O casal optou por não saber o sexo do bebê durante a gestação, então logo que o viu, Vivi gritou para o pai: “It´s a boy! It´s a boy! ” (É um menino! É um menino!). “A sala inteiro se emocionou”, lembra Mariana.

Tor nasceu em uma sexta-feira, dia 1 de fevereiro, pesando 4,040kg e com 51,5cm.

“Foi muito difícil receber a notícia de que meu quadro era grave e que eu corria risco de vida. Havia a possibilidade de eu não conhecer meu filho. Fiquei muito triste em saber que ela entrou em trabalho de parto e eu não estava ao lado dela. Foi duro aceitar isso”, contou Mikael.

ENCONTRO

Mikael ficou internado na UTI por dois dias. Ao ser transferido para o quarto, os médicos permitiram que ele recebesse alta para conhecer o filho em outro hospital.

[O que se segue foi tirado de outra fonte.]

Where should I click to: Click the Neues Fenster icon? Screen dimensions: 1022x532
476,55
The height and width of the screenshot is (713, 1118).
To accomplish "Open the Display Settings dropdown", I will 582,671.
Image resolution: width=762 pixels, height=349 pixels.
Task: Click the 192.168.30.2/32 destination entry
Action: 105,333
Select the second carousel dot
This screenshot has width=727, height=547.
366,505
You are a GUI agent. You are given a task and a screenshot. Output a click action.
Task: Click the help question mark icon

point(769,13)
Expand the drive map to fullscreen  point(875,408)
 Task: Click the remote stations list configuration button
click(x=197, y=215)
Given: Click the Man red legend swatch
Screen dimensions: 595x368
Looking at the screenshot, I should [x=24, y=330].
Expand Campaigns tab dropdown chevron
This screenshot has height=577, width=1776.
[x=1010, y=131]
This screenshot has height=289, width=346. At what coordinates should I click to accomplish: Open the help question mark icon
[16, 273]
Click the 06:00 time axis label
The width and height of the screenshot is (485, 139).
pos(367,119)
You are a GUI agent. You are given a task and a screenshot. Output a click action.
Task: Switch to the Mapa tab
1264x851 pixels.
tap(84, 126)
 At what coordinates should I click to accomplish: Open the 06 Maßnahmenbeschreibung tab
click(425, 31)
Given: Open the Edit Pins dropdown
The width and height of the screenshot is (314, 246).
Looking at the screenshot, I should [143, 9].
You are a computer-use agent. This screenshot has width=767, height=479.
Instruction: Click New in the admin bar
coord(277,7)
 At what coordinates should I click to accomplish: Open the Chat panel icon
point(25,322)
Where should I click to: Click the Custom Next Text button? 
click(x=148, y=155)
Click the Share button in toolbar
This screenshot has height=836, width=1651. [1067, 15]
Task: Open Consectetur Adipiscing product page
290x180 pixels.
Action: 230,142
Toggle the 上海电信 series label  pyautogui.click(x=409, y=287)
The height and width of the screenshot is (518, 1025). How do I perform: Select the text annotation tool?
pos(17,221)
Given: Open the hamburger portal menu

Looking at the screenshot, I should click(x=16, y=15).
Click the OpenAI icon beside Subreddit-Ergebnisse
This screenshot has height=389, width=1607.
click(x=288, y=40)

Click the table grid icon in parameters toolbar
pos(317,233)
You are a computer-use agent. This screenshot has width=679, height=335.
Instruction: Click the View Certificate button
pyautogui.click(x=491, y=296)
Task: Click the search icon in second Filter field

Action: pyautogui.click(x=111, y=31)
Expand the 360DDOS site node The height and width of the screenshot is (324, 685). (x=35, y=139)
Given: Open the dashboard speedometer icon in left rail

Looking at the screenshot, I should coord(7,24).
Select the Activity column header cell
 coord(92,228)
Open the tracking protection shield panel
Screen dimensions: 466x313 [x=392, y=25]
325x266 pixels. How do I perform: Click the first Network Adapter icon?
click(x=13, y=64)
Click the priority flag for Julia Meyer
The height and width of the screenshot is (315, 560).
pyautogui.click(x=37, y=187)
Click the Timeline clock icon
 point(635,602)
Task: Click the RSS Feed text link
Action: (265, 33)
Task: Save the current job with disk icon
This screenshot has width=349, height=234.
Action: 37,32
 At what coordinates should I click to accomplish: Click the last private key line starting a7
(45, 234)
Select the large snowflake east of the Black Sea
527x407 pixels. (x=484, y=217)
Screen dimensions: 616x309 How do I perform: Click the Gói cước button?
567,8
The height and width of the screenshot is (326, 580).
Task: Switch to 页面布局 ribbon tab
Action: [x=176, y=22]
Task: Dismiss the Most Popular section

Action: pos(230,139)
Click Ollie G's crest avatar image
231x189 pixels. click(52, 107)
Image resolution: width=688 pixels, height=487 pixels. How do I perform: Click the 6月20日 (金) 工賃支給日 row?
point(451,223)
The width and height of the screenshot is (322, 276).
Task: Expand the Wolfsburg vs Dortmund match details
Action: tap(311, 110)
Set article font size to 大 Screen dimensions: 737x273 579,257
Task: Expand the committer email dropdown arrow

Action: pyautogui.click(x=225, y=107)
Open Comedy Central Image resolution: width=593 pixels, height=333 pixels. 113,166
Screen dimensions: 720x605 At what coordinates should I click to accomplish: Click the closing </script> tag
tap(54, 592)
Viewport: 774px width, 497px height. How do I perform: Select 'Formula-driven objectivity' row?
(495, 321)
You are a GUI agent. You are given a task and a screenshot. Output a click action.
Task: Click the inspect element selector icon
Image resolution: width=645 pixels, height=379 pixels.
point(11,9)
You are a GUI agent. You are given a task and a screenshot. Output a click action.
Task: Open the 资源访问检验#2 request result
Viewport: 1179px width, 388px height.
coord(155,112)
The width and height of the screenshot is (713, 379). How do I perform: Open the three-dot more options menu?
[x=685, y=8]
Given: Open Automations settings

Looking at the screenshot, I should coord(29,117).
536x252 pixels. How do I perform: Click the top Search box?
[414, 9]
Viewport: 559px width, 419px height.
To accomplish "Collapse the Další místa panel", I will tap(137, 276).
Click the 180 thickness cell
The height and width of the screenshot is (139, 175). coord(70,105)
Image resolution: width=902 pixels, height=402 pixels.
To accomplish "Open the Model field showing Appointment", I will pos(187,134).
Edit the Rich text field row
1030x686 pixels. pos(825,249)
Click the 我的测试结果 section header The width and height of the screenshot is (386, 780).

O encontro ocorreu no domingo, dia 3 de fevereiro.

“Levei algum tempo para superar que perdi o nascimento, mas tive a sorte de estar lá pelo menos em vídeo. Foi tão bom ver a Vivi sorrir quando o colocaram no peito”, lembra o pai.

Mikael foi diagnosticado com uma mutação rara, responsável pela coagulação do sangue. Ele está bem, mas precisará tomar anticoagulantes por toda a vida.